In September of 2012 I wrote a post titled, Money Going Down a Black Hole in which I explained that Democrats, Republicans and the Federal Reserve were operation under the Keynesian notion that deficit spending was justified in a recession, depression or financial crisis to kick start the economy. The basic idea is that $1 of deficit spending would have a multiplier effect of greater than the $1 spent and result in higher economic activity.
The 2008 stimulus was based on this idea and projected a multiplier of 1.5, meanin for every $1 spent we would expect to see $1.5 worth of additional GDP. This didn't happen and John Cochrane put it closer to point five (.5). Biderman noted at the time that is was closer to point two (.2) which meant that it took a dollar of deficit spending to create 20 cents of new economic activity measured as GDP.
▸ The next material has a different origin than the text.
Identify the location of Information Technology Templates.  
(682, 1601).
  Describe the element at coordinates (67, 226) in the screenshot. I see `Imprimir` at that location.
In the post above Biderman revisits this concept and notes its now barely .18. That's right, it now takes $1.8 Trillion to boost GDP by $320 Billion.
This is not only unsustainable, but points to diminishing marginal returns. The longer we continue creating and spending new money, the less effect it has on the economy. And of course, there is always the notion that we cannot print money forever.
Conclusion, this farce of a recovery will come to an end at some point. And when it does, we will be worse off, broke and our currency will be significantly devalued.